A no-book library has opened a new chapter since Monday in Florida Polytechnic University's Fall semester.

The elegant, white dome housing the digital library expresses a design that lives in tomorrow but was born in the mind of Spanish architect, Santiago Calatrava.

Although it is not yet accredited, the class with its scholarships has lured 550 students to avail of its impressive collection of 135,000 e-book to be browsed on readers, tablets or laptops. The instructors oversee the resources and their usage.

The 11,000 square-foot library is housed in the second floor of a 12-storey Innovation, Science and Technology (IST) Building, which cost $60 million. There are printers that tick on at the fringes too, but paper use by students is not welcomed. There is, however, a bookshop selling text-books. A conventional book lover can also borrow from 11 public schools that have an arrangement with FPU.

"It's a boldly relevant decision to go forward without books," said Kathryn Miller, the university's director of libraries to Reuters.

Within a budget of $60,000 and software rights, Florida Polytechnic purchased some book titles allowing students to check freely once. An additional click makes it mandatory for the library to buy the book.

The onus of choice thus shifts from the librarian to the student.

Although other libraries such as those in NASA and the University of Central Florida are common, the books available there are traditional. It has still dawned on everyone that it is easier to read digital books, as you tend to consume faster as well as more!

There are some minus points in the system too.
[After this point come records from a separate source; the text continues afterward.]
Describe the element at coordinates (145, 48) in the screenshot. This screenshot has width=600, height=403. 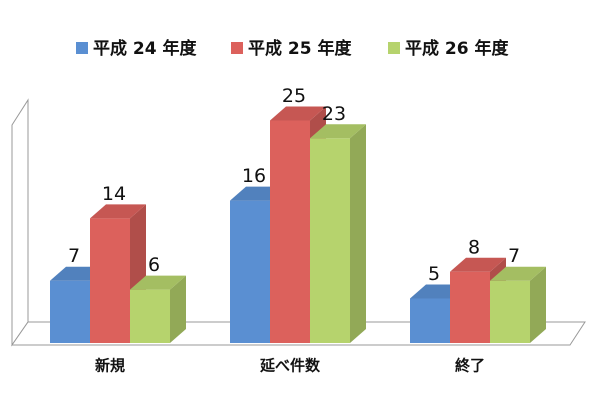
I see `legend-label: 平成 24 年度` at that location. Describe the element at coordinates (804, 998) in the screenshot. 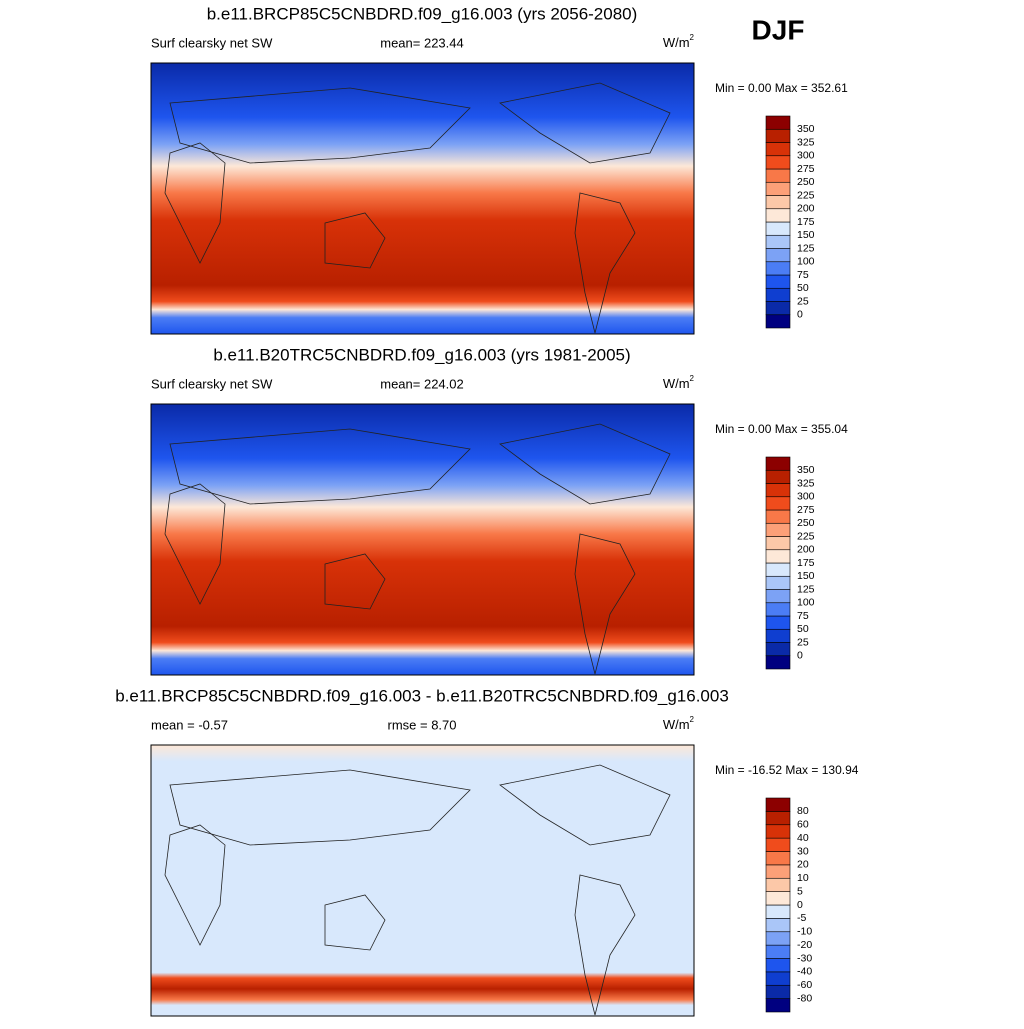

I see `colorbar-label: -80` at that location. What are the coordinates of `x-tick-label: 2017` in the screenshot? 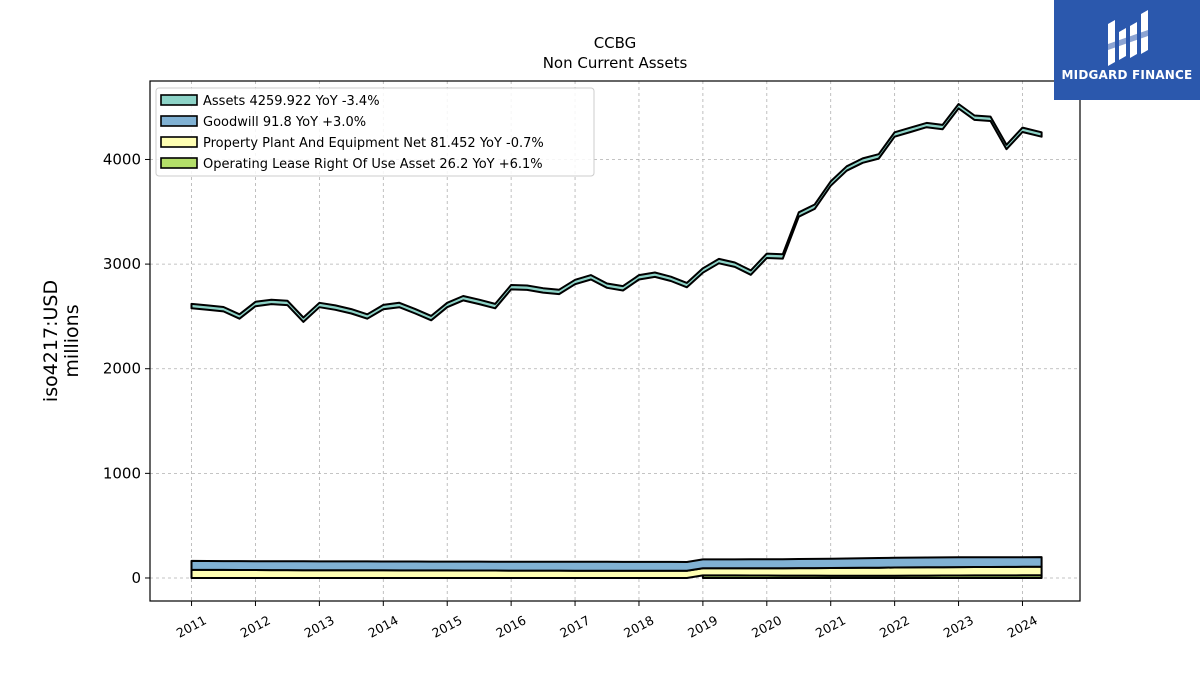 It's located at (574, 626). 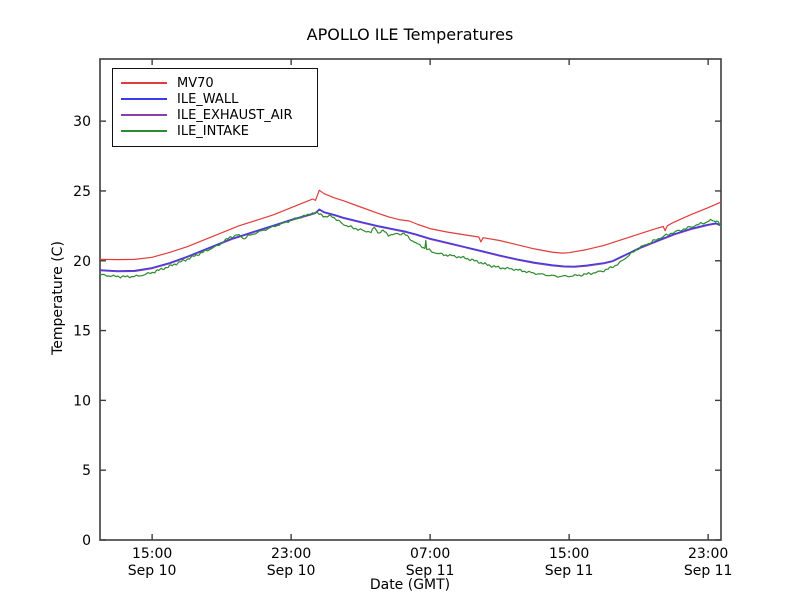 I want to click on y-tick-label: 20, so click(x=82, y=262).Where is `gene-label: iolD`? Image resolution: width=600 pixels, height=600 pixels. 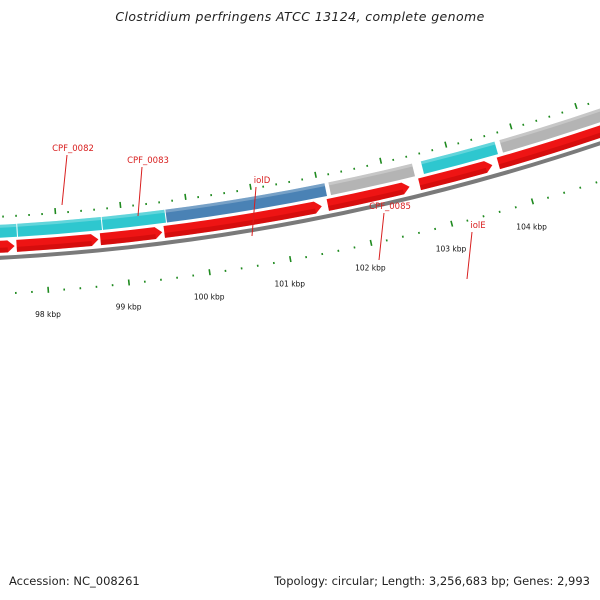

Keeping pace with fast-changing software and updating annual payments for digital e-books make it difficult to run the library. After all, you need to buy a book only once in a conventional library!

Florida Polytechnic's old, book-lined library nestles outside, shared with another institution. Students, though, prefer to walk into its new age of electronic knowledge base.

However, this is not the first of its kind in the US. The Cushing Academy private school began to go that way in 2009 in Massachusetts, followed by a totally bookless university library in 2010, in the University of Texas, San Antonio.